BRIEF:
Copy the rows from the line containing "This screenshot has" through the line containing "tap(220, 422)", swapping "Vikings" for "Norsemen" and changing nothing else. Give only those lines, with the pictures left out.

EXERCISE INPUT:
-------------------------

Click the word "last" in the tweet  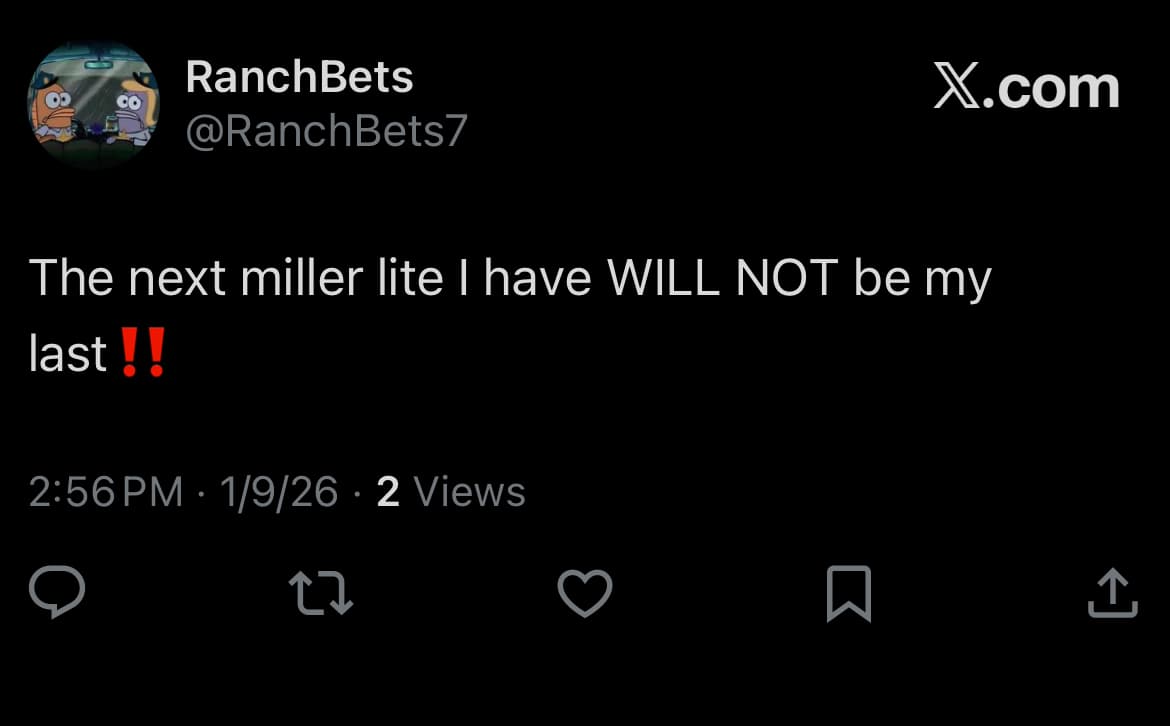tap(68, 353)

-------------------------

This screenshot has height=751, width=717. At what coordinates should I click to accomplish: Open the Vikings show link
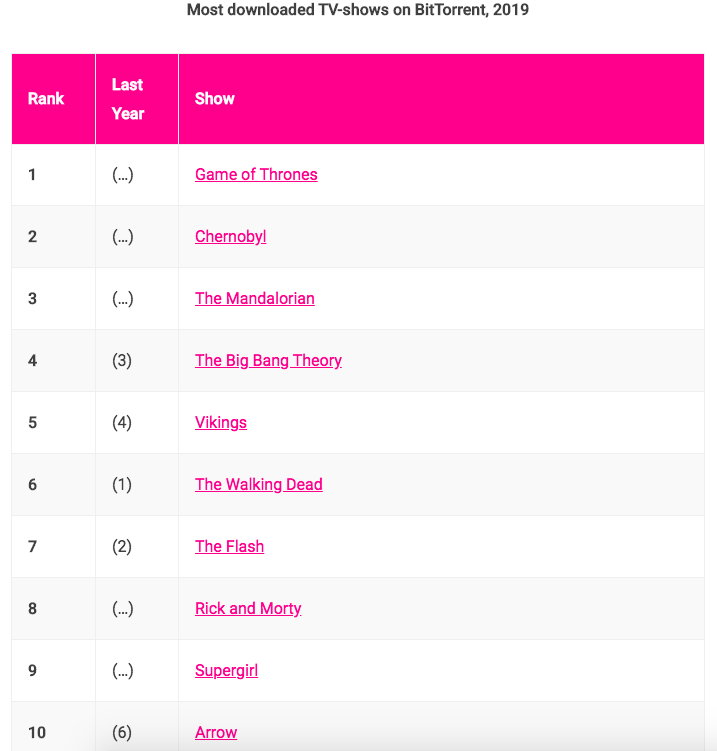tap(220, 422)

-------------------------

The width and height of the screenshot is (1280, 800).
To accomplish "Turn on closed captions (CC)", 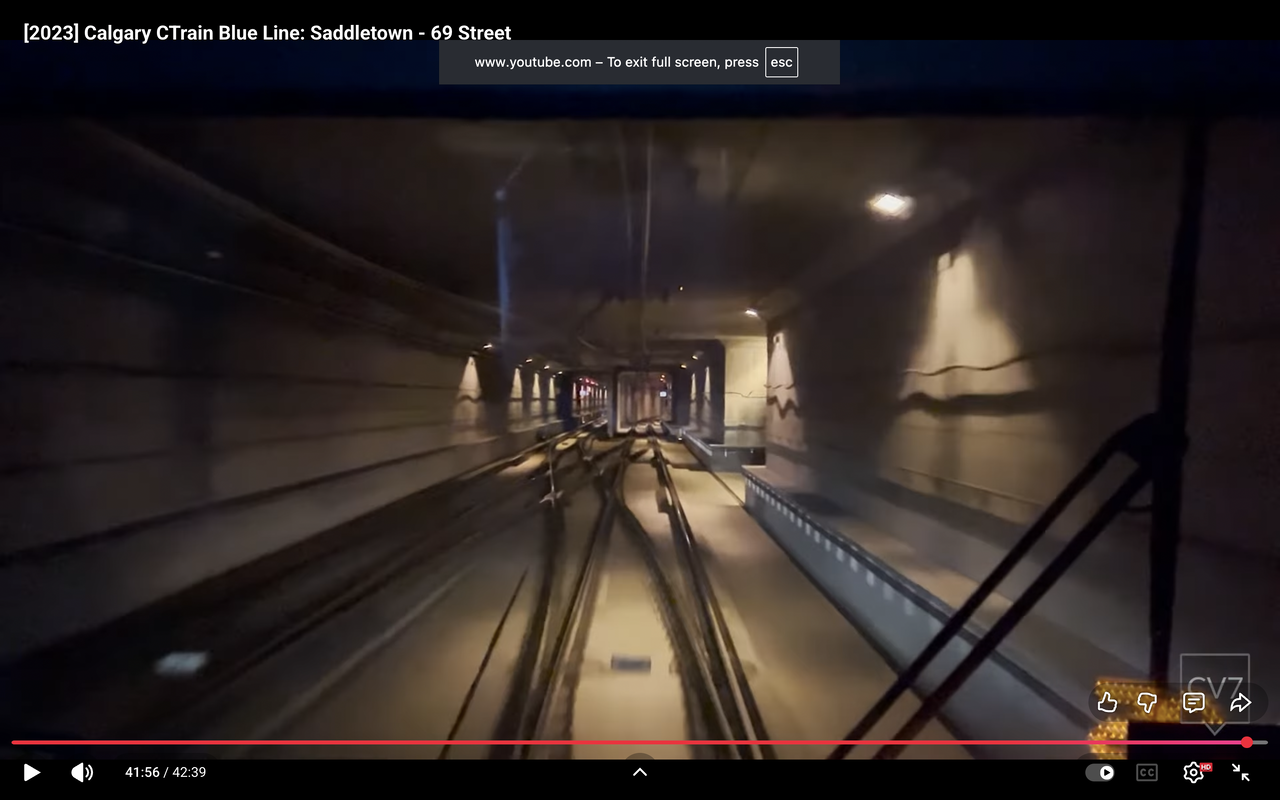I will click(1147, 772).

-------------------------

THE REPLY:
This screenshot has height=751, width=717. At what coordinates should I click to accomplish: Open the Norsemen show link
tap(220, 422)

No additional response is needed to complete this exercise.